*Exercise task*: Swap "How do I perform" for "How can I do" in the lines below. Return every line with nothing else changed.

-- Start Provided information --

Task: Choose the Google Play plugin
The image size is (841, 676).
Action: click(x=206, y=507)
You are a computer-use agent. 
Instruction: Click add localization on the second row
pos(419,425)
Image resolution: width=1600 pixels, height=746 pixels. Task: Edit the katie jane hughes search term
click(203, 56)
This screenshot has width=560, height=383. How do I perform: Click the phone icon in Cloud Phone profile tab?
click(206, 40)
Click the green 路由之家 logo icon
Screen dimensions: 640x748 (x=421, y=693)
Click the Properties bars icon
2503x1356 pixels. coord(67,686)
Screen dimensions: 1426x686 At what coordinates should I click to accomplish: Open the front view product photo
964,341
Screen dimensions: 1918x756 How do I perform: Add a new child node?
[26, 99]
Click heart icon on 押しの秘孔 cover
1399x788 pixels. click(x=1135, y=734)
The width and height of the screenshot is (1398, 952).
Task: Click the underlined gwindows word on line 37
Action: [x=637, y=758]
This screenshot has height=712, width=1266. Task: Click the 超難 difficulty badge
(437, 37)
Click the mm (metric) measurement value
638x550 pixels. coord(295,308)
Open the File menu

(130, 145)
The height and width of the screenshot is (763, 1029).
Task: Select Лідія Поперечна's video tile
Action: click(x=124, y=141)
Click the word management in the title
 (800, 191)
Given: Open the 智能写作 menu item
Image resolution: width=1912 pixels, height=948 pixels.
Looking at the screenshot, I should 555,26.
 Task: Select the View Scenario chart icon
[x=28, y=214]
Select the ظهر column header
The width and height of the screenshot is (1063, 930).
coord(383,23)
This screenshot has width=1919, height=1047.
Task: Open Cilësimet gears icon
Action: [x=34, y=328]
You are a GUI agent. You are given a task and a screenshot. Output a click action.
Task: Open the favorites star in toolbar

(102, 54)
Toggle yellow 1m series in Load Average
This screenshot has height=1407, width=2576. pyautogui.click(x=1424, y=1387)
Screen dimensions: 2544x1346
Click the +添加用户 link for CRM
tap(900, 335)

-- End Provided information --

*Solved exercise*:
Task: Choose the Google Play plugin
The image size is (841, 676).
Action: click(x=206, y=507)
You are a computer-use agent. 
Instruction: Click add localization on the second row
pos(419,425)
Image resolution: width=1600 pixels, height=746 pixels. Task: Edit the katie jane hughes search term
click(203, 56)
This screenshot has width=560, height=383. How can I do: Click the phone icon in Cloud Phone profile tab?
click(206, 40)
Click the green 路由之家 logo icon
Screen dimensions: 640x748 (x=421, y=693)
Click the Properties bars icon
2503x1356 pixels. coord(67,686)
Screen dimensions: 1426x686 At what coordinates should I click to accomplish: Open the front view product photo
964,341
Screen dimensions: 1918x756 How can I do: Add a new child node?
[26, 99]
Click heart icon on 押しの秘孔 cover
1399x788 pixels. click(x=1135, y=734)
The width and height of the screenshot is (1398, 952).
Task: Click the underlined gwindows word on line 37
Action: [x=637, y=758]
This screenshot has height=712, width=1266. Task: Click the 超難 difficulty badge
(437, 37)
Click the mm (metric) measurement value
638x550 pixels. coord(295,308)
Open the File menu

(130, 145)
The height and width of the screenshot is (763, 1029).
Task: Select Лідія Поперечна's video tile
Action: click(x=124, y=141)
Click the word management in the title
 (800, 191)
Given: Open the 智能写作 menu item
Image resolution: width=1912 pixels, height=948 pixels.
Looking at the screenshot, I should 555,26.
 Task: Select the View Scenario chart icon
[x=28, y=214]
Select the ظهر column header
The width and height of the screenshot is (1063, 930).
coord(383,23)
This screenshot has width=1919, height=1047.
Task: Open Cilësimet gears icon
Action: [x=34, y=328]
You are a GUI agent. You are given a task and a screenshot. Output a click action.
Task: Open the favorites star in toolbar

(102, 54)
Toggle yellow 1m series in Load Average
This screenshot has height=1407, width=2576. pyautogui.click(x=1424, y=1387)
Screen dimensions: 2544x1346
Click the +添加用户 link for CRM
tap(900, 335)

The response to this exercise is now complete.